La conciencia literaria del personaje cervantino se manifiesta en doble forma: expresamente en los casos máximos de Don Quijote y Sancho; indirectamente al intentar hacer que alguien abandone la senda de su fatal destino. Ya sabemos lo que acontece: quien emprende esa peligrosa aventura no consigue nada, y él se estrella (Grisóstomo y Marcela, el Polaco y Luisa, el padre de Zoraida frente a su hija, etc., etc.). En suma, los personajes secundarios viven, ni más ni menos, como sus paradigmas, Don Quijote y Sancho. La frase
el mundo hemos de dejar
del modo que le hallamos
no es, pues, un lugar común, sino un pensamiento revelador de la íntima y profunda ley arquitectónica de la obra cervantina.
Piénsese en las consecuencias morales de tal actitud.
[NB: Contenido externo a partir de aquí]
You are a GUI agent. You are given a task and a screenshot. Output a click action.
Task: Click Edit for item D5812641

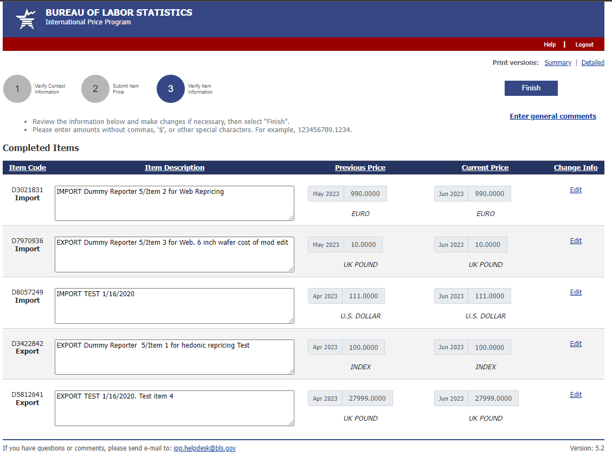pos(576,395)
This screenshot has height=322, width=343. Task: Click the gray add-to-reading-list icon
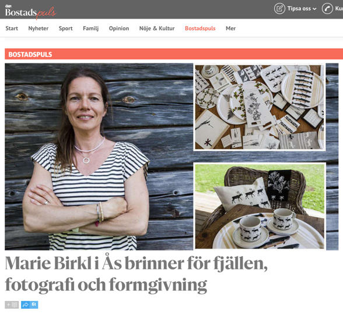coord(12,305)
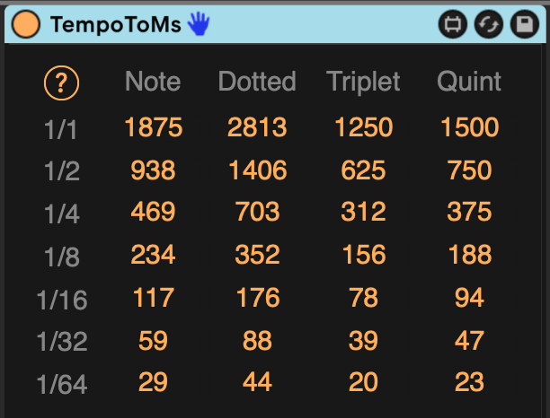Select the 156 triplet eighth value
The image size is (550, 418).
click(363, 255)
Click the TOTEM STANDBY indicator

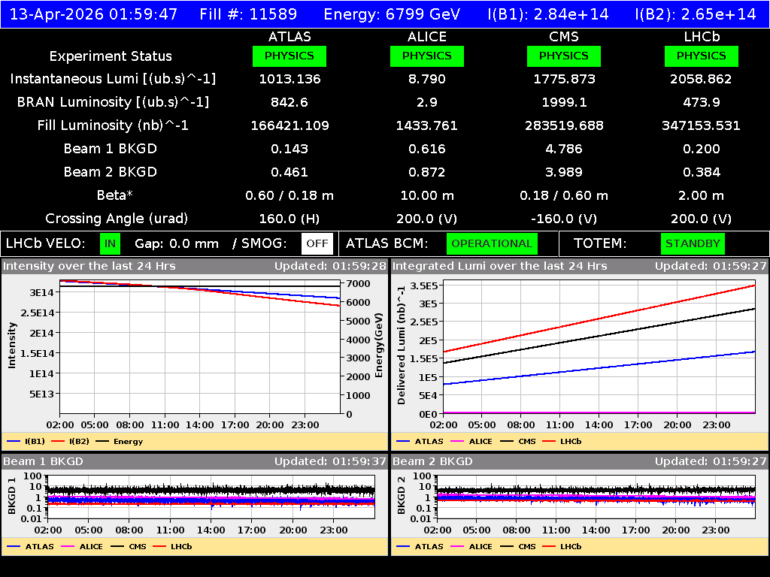pyautogui.click(x=693, y=243)
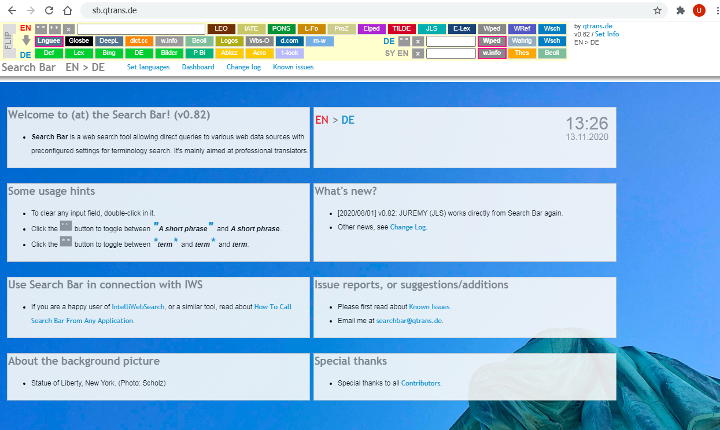Screen dimensions: 720x430
Task: Open the PONS dictionary search
Action: [x=282, y=28]
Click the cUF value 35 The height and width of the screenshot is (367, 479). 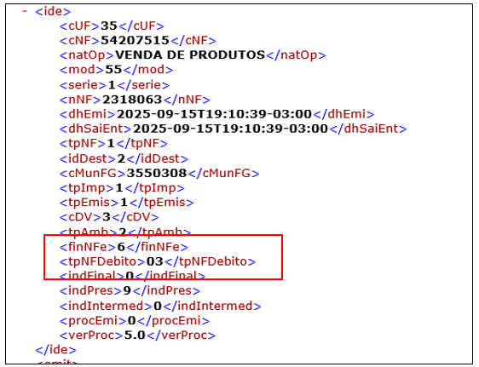(x=109, y=26)
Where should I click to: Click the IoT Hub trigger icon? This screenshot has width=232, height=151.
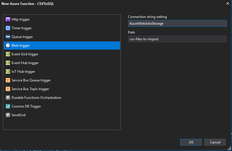point(8,72)
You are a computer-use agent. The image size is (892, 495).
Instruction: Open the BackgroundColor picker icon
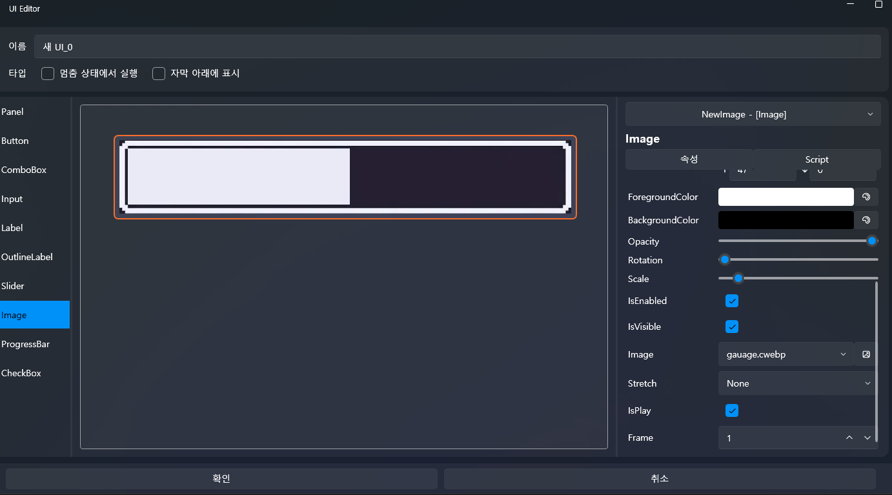click(866, 220)
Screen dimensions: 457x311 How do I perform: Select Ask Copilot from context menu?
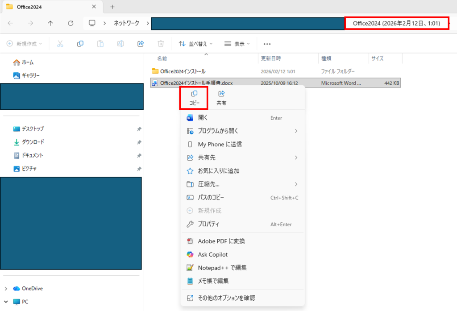(212, 254)
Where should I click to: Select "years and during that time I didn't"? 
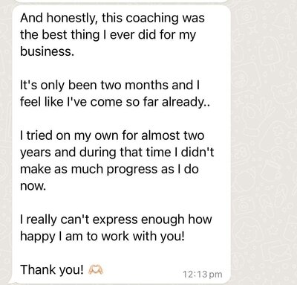point(117,153)
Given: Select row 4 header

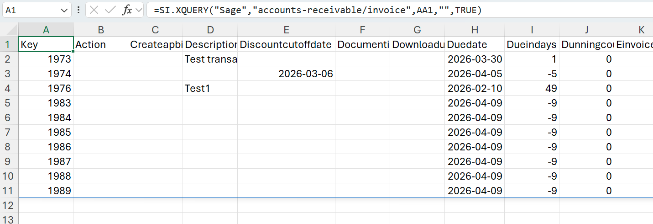Looking at the screenshot, I should [x=9, y=88].
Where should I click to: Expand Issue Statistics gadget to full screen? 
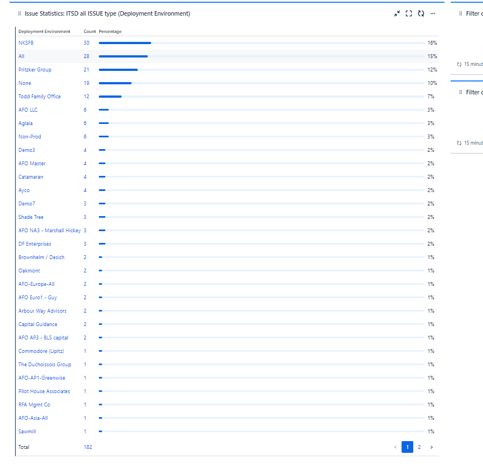(x=409, y=13)
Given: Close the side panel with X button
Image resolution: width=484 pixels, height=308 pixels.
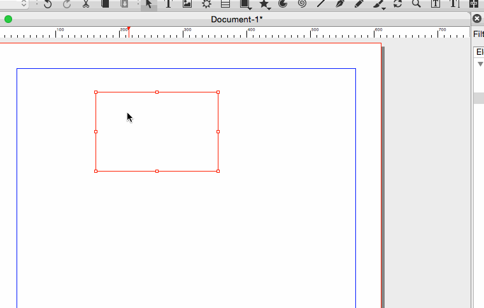Looking at the screenshot, I should [x=477, y=19].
Si el carácter y su secuela la conducta son inmutables, la razón podrá darse cuenta de ese estado, pero no lo podrá variar. La moralidad se convertirá en un hecho positivo, que en lo sensible nos contentará o nos amargará, pero que, en realidad, no merecerá censura ni elogio; el individuo experimentará automáticamente los resultados de su conducta. Lo moral deja de estar gobernado por el ideal religioso y trascendente, y se torna un producto casi biológico; «el mundo es ansí», y es inútil querer variarlo. El Quijote es la gran prueba de esa verdad. No quisiera excederme una línea en la escrupulosa interpretación de los textos cervantinos que voy a someter al lector: «Yo tengo una de estas almas que te he pintado: todo lo veo y todo lo entiendo; y como el deleite me tiene echados grillos a la voluntad, siempre he sido y seré mala». En cambio, «la nobleza del linaje pone alas y esfuerza el ánimo a levantar los ojos adonde la humilde suerte no osara jamás levantarlos». Son los mismos estímulos naturales los causadores del mal: «El amor no es otra cosa que deseo… Este deseo es aquel que incita al hermano a procurar de la amada hermana los abominables abrazos, la madrastra del alnado, y, lo que peor es, el mesmo padre de la propia hija». Rosamunda es un ser necesariamente malo: «Desde el punto que tuve uso de razón, no la tuve, porque siempre fui mala… Como los vicios tienen asiento en el alma, que no envejece, no quieren dejarme». Relacionados con los anteriores, estos otros textos vienen a corroborar su sentido: «Huir el mal que el cielo determina es trabajo excusado». «Haga el cielo lo que ordenado tiene, pues nuestra diligencia no lo puede excusar». Los cuales, si aisladamente podrían pasar inadvertidos, agrupados con los restantes vienen a querer decir esto:
Y está muy puesto en razón:
que el que quiere porfiar
contra su estrella, ha de dar
coces contra el aguijón.
Como en ocasiones anteriores, hallamos un sistema de principios, vivificados en los personajes y razonados luego por el autor.